Hoy compré ciruelas.
Amarillas o rojas, me preguntó una
voz desde el super….Para mí siempre fueron cristal o moradas, pero todo cambia,
hasta el nombre de las ciruelas.
Y hoy hablé con Rosario. Ella tenía
cuatro o cinco años cuando vino a vivir a la chacra de al lado de la nuestra.
Ella con su hermano, su mamá, su tío, sus abuelos y su bisabuela, personaje si
los hubo.
Y fue ella quien me dio el tema de
hoy, hablando de los ciruelos de casa y de la zona lindera entre los dos
terrenos, de cipreses.
Esos árboles altos y alineados eran
la mejor sombra en el verano. Hasta allí nos movíamos con todo lo imaginable
para almorzar. Mesa, sillas, plastos, vasos, cubiertos, bebidas, heladerita y
la correspondiente comida del día. Lo único molesto de los cipreses, ese lindo
lugar de reunión familiar, eran las moscas.
Plato que aterrizaba en la mesa y
enjambre de moscas que lo hacía en el mismo preciso momento.
Pero el fresquito que generaban los
cipreses era algo a lo que no se renunciaba fácilmente. Sobre todo después de
almorzar.
Ese era el momento de caminar hasta
la casa y proveernos de almohadas y almohadones, frazadas, colchones,
acolchados…todo como para hacer la siesta que se imponía.
Los cipreses tenían una especie muy
particular de susurro. A veces era mucho más que eso, pero siempre daban la
sensación de que había agua cercana, como el batir del mar contra la costa. Y
eso producía un frío adicional que aceptábamos agradecidos en medio de la
temperatura reinante y muchas veces sofocante. Y muchas veces debíamos taparnos
con algo liviano porque la sensación de frío era intensa, pero nadie pensaba en
moverse de allí.
Y hoy Rosa se acordaba de aquellos cipreses que
tantas veces nos encontraron juntos.
Y también nos acordábamos de las ciruelas. Era
muy lindo el montecito y las ciruelas hermosas y enormes. Hoy, las que compré,
además de amarillas son como bolitas, en algún caso, como aquel bochón añorado por los varones que
jugaban a la….bolita….. cuando yo era también chica.

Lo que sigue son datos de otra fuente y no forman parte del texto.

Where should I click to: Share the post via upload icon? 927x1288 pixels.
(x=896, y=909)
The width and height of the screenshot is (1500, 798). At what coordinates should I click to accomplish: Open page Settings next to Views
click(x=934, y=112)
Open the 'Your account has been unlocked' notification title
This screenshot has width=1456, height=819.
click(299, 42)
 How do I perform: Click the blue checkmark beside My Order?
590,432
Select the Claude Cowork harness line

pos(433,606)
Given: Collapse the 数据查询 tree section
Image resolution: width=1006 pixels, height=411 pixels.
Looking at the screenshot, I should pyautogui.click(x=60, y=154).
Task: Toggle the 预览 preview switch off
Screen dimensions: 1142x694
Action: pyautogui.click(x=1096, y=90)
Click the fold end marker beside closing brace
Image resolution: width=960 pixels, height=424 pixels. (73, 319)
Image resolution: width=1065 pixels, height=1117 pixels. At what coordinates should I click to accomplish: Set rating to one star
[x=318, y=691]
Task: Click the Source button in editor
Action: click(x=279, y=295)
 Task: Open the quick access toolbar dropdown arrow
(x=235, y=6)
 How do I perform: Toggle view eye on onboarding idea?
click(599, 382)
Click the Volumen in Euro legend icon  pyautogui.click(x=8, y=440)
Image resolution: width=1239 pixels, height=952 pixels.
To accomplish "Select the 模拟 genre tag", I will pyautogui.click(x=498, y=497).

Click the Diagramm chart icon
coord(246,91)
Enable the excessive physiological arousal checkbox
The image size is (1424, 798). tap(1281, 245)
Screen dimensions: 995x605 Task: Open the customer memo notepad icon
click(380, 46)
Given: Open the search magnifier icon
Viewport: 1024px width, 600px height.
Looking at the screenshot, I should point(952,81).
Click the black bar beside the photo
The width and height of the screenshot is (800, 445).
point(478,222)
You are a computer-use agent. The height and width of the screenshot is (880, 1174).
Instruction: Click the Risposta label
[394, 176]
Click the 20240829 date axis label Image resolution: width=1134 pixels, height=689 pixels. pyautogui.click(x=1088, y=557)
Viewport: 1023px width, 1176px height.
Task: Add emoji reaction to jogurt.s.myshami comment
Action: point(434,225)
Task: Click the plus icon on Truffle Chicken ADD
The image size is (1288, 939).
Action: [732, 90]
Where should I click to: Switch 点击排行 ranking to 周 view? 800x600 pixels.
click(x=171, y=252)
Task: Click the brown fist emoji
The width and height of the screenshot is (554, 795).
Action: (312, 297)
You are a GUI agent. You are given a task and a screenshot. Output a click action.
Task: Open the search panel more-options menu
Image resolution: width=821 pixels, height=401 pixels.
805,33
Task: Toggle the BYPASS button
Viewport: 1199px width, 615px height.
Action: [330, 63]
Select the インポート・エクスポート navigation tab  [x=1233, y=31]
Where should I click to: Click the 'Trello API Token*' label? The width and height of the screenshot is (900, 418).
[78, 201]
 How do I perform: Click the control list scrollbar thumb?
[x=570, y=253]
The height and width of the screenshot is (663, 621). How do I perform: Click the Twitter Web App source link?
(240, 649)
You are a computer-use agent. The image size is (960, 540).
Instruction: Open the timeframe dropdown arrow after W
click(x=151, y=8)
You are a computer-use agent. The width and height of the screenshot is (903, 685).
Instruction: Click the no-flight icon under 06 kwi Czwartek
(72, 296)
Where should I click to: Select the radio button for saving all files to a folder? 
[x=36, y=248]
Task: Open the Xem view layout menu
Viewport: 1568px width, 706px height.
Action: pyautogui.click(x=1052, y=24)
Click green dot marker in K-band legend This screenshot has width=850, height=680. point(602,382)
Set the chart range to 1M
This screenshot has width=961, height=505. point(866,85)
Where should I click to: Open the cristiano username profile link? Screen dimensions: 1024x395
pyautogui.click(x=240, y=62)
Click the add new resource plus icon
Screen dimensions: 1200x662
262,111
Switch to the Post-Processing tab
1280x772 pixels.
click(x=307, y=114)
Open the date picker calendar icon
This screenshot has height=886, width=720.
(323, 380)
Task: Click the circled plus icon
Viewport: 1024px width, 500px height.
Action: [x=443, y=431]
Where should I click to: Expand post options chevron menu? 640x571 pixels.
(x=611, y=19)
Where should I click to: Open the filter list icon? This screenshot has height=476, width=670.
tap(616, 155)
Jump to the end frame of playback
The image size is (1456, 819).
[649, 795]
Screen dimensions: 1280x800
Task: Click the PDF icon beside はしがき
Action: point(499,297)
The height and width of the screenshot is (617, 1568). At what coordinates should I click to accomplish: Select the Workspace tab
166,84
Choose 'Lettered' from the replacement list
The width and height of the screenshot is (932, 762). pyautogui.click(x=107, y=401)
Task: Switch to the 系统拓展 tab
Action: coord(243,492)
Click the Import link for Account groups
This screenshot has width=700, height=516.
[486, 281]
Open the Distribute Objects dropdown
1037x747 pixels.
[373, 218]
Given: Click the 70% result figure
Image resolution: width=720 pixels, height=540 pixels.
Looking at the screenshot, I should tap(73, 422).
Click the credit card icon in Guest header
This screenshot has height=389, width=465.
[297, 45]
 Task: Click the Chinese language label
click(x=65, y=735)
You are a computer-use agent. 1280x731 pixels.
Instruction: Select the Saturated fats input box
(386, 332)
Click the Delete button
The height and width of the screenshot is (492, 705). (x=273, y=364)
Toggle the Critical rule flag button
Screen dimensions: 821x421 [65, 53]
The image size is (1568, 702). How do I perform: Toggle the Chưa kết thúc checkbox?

Lo increíble era que mi mamá nunca pudo comer
una sola ciruela sin tragarse el carozo. Era algo que nos enloquecía, porque
tragar, bueno….de alguna manera era fácil tragarlo, pero el recorrido que
iniciaba aquel carozo por dentro de mi mamá, hasta su definitiva salida, era
largo y tortuoso.
Lo peor es que no se comía una ciruela y listo….no. Comía
muchas y eso siempre nos asustaba. Por suerte nunca le pasó nada y todavía
puede contar el cuento.
Ese monte de ciruelos, pasando el tiempo y el
descuido, devino en unos árboles secos y raídos.
Fue una suerte que fuera así
para cuando un incendio feroz llegó casi hasta las puertas de mi casa.
Entró
por ese lugar y de haber estado los árboles como los habíamos conocido, otro
hubiera sido el cantar.
Sí recuerdo que esa noche casi no dormí, mirando
por una ventana, y viendo reventar casi a raíz del suelo, las raíces de eses
lindos ciruelos, prendidas fuego y renuentes a apagarse y darme un poco de paz.
Igual quedaron unos pocos cerca del galpón de la
carpintería de mi abuelo.
A ellos recurrieron las abejas para abastecerse
del polen con que hicieron una colmena dentro de un sillón de terciopelo rojo y
desteñido que estaba dentro del galpón.
Pero a esa historia ya la he contado y no me
detendré en esa matanza que aún me duele.
Hoy recordamos con mi amiga aquellas
maravillosas ciruelas y aquella bendita sombra con frío incluido, de los cipreses.
Pasaron muchas cosas después. Algunas muy tristes. Otras muy injustas.
Pero hoy no es el día de recordarlas, porque
además es día de Reyes Magos y siempre de una manera u otra consiguen que su
magia llegue hasta mí.
Esta vez, disfrazada de ciruelas cristal y
moradas y de la mano de un ser al que amo profundamente y para siempre.